Schafer, the video game auteur who along with Mr. King shares a love for the occult and bizarre, today releases his latest, Brutal Legend, the tale of Eddie Riggs, a roadie played by Jack Black. The character looks like the result of those late night talk show skits ("If actor married actress the baby would look like..."). 49% Schafer, 49% Black, 2% human growth hormone - that's Eddie Riggs.
The yarn unravels with Riggs, in true roadie fashion, leading the great rockers of a mythical world that looks like a heavy metal album cover (but bump-mapped.) Together, the gang seeks to dethrone General Lionwhyte and the evil Lord Doviculus (played by Tim Curry).
One can imagine that The Story of Eddie in Fantasy Land is personal to Schafer. Funnier than any game this year and more touching than most, the story plays out like a 3,500 page script that Schafer's been revising since he -- as I imagine it -- penned the outline on the cover of his high school English notebook.
Not that this is immature writing; rather it's a thing of Schafer's time. It's metal. Real metal, a type of godly music that according to the mythos of Brutal Legend was divined from the earth by the deities of rock at some point in the early 1970s. (Schafer was born in 67, so if we're to believe Freud, this is all one cosmic reach to recreate his childhood. Hey, Coppola's been doing it for decades.)
And this has all been a long walk to make this point: if you aren't a fan of metal, why care?
Because the most disappointing part of Brutal Legend is that it's just not much fun.The story is great. The voice-acting too. So is the art design. But the gameplay boils down to an average open world with all the average trappings. Side quests are generally little more than race and ambush missions.
Then there are the battles, a funky real time strategy (RTS) format. If you found console RTSs difficult with a good perspective, imagine the trouble playing one from a third-person perspective (that doesn't work).
By the end, I had turned the game to the easiest difficult setting so I could blast through the playable parts to simply enjoy the cut scenes.
I can't help, but feels so much of Brutal Legend was a mish mash of ideas.
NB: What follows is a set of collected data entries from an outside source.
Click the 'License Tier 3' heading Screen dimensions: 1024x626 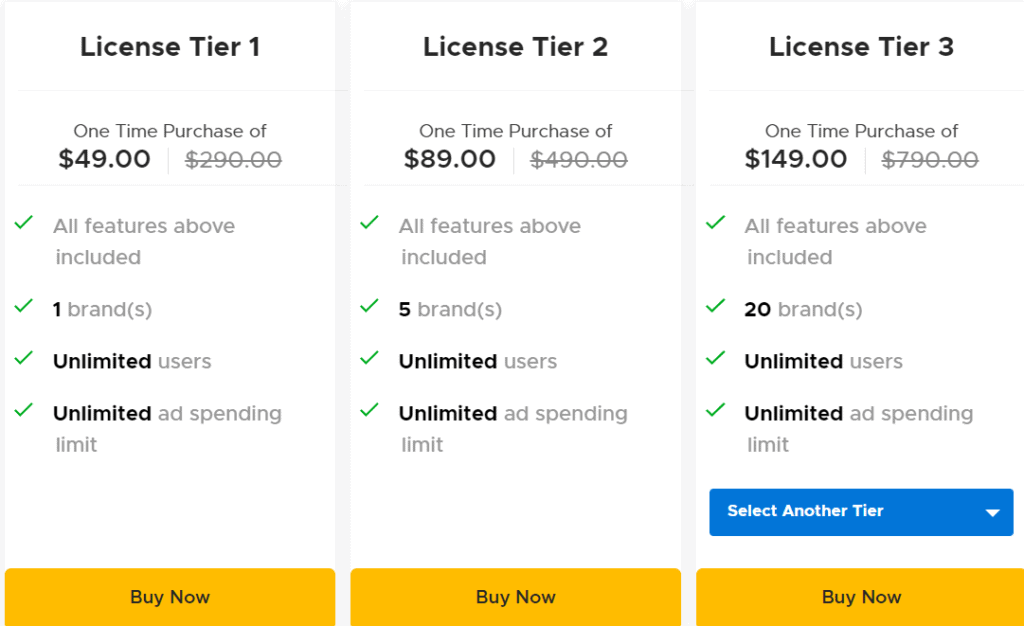pos(861,46)
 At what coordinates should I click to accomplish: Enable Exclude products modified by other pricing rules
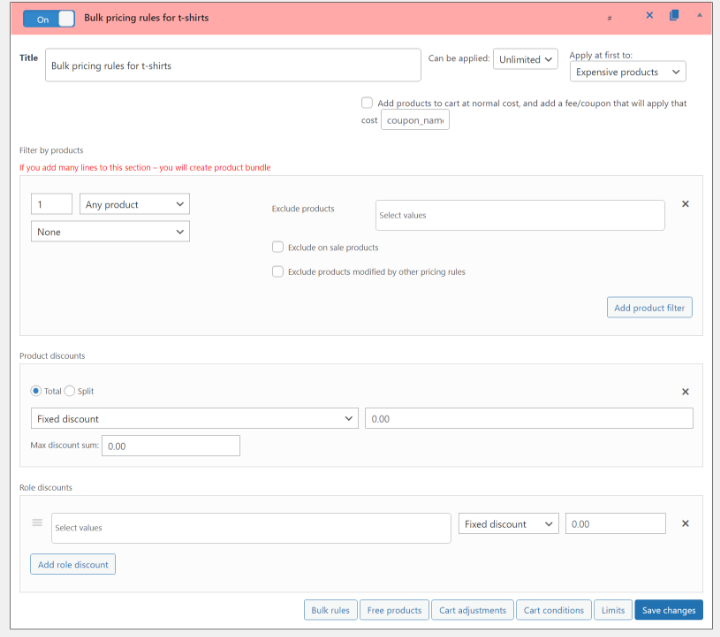[278, 271]
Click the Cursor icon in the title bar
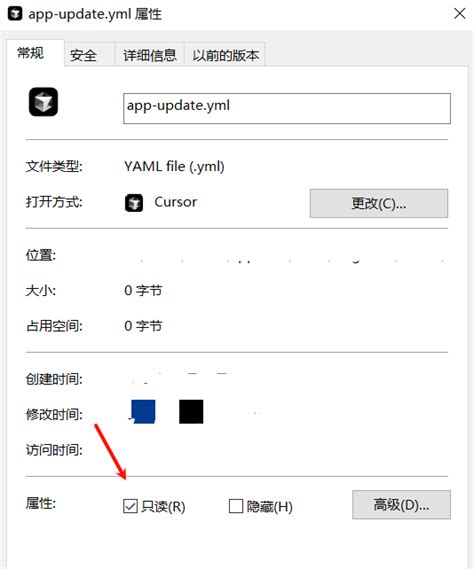Screen dimensions: 474x569 (x=15, y=14)
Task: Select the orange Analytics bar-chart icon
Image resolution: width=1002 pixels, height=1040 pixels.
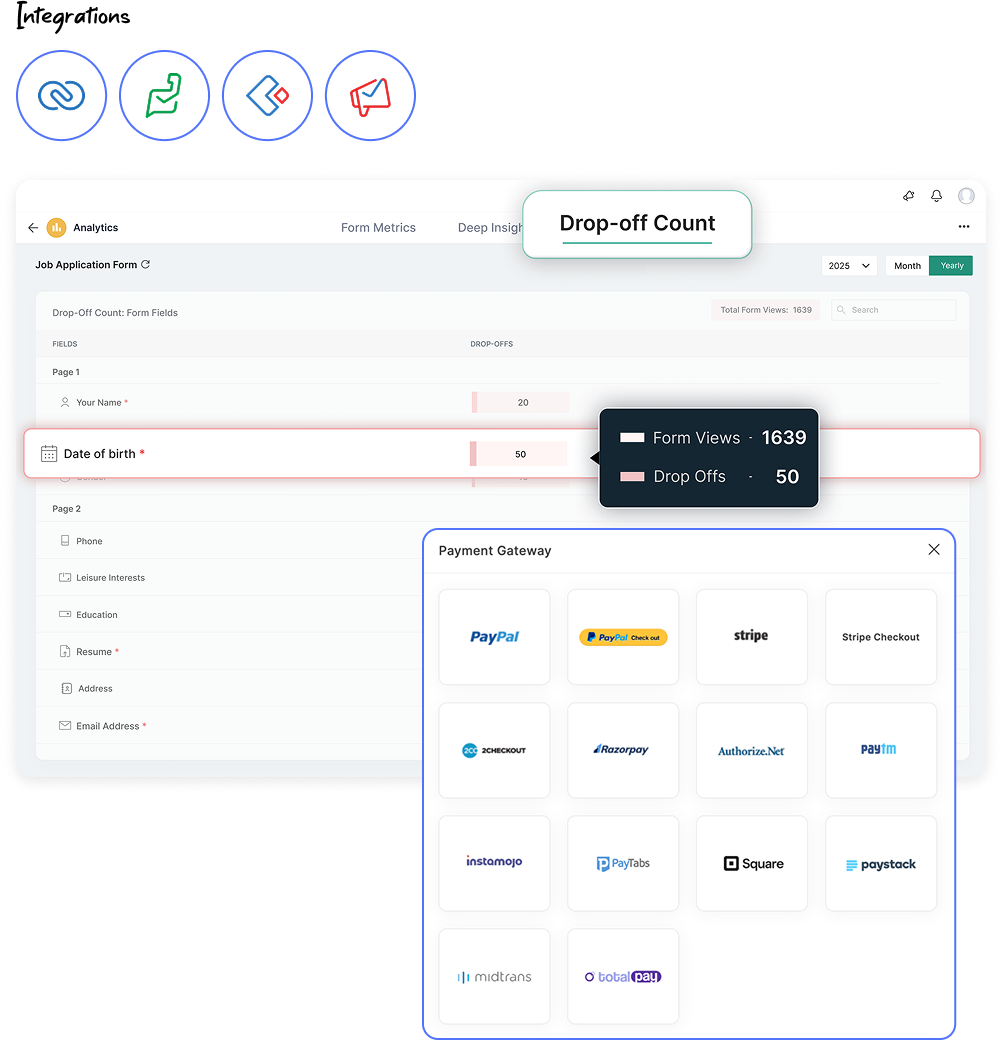Action: pyautogui.click(x=56, y=227)
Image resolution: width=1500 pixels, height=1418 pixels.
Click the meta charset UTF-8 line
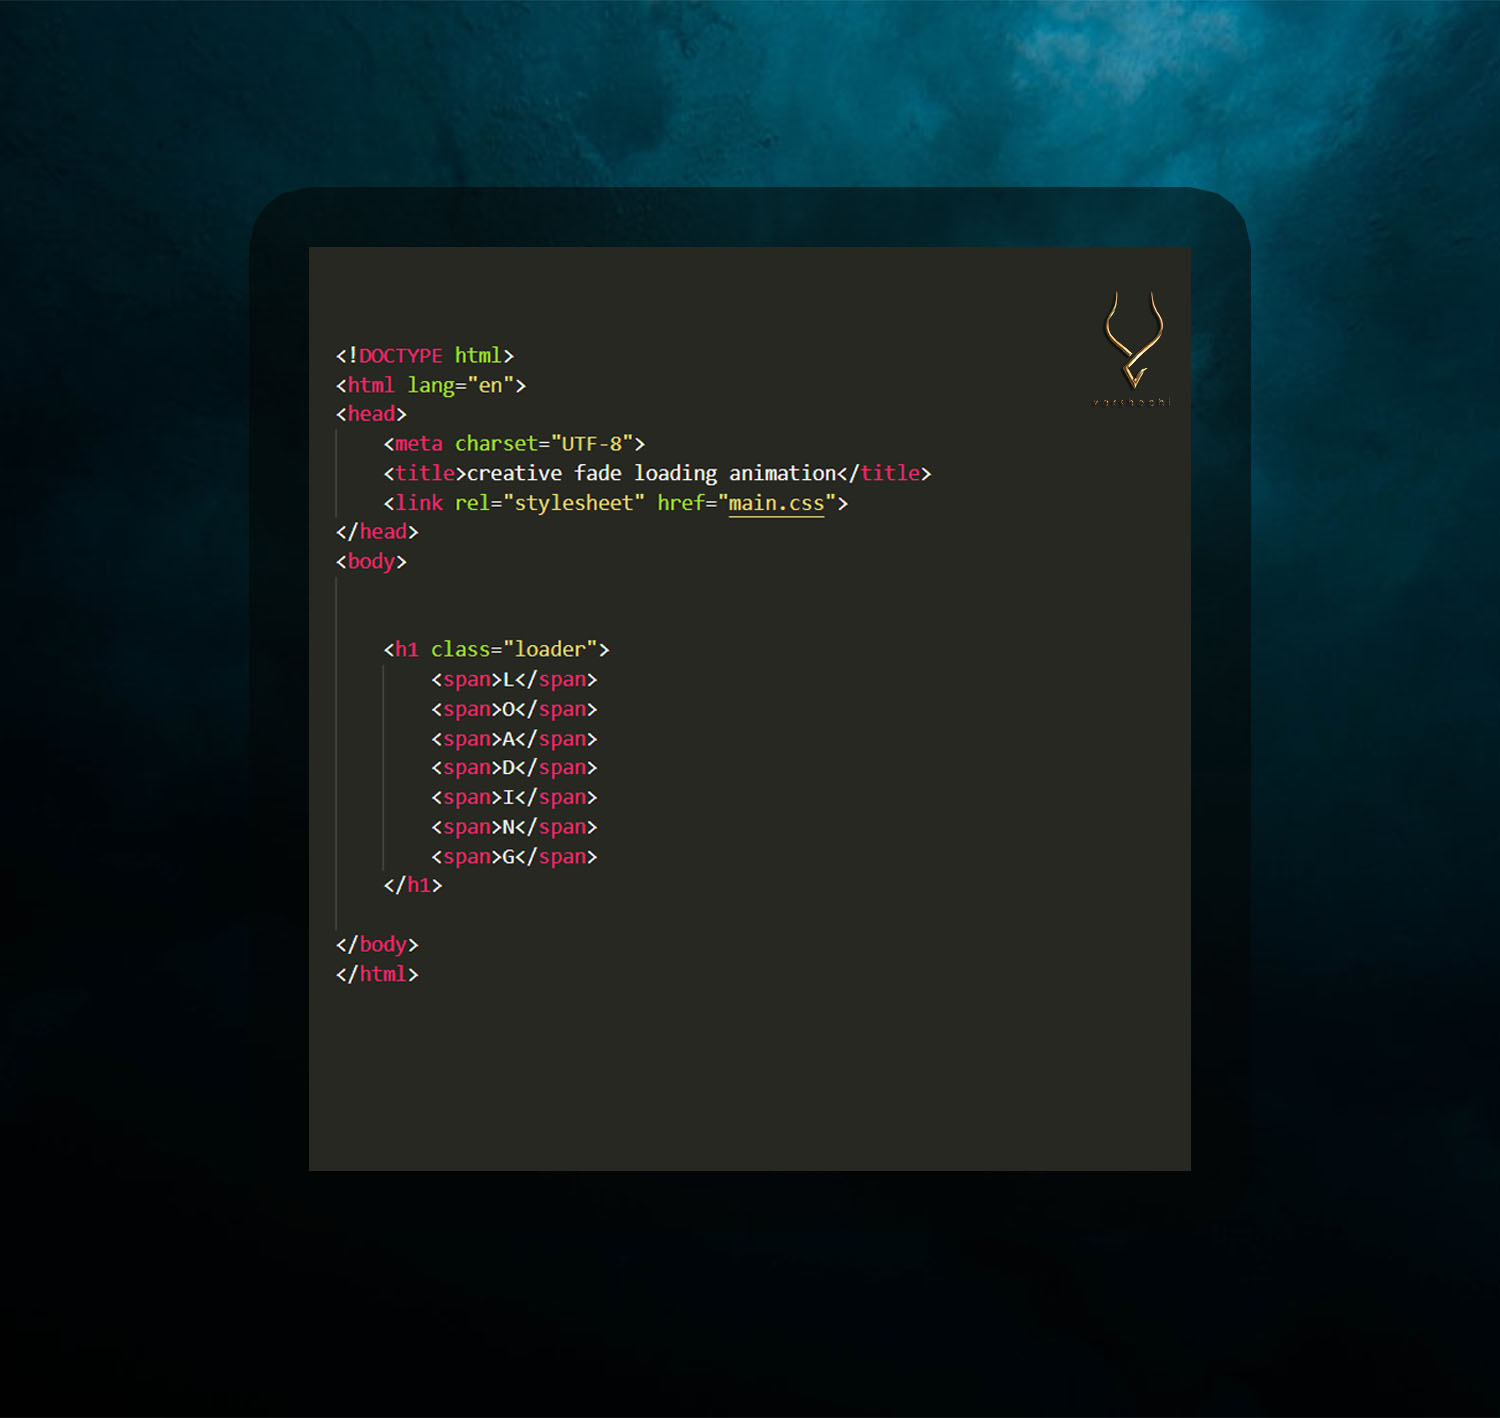(514, 444)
Some good. Some bad. No matter, they all made the cut. No one said no to Shafer. Well, Activision said, No. But then EA said, Yes. Go figure. Now, what we have is a bloated genre-defying mess.
There's an adage in television writing that goes something like, Write the joke around the plot, not the plot around the joke. It's the kind of sage, snappy advice thrown around a lot in a writer's room. I can't help, but feel Brutal Legend's development lacked that environment. One man, one joke. Everyone else just worked around it.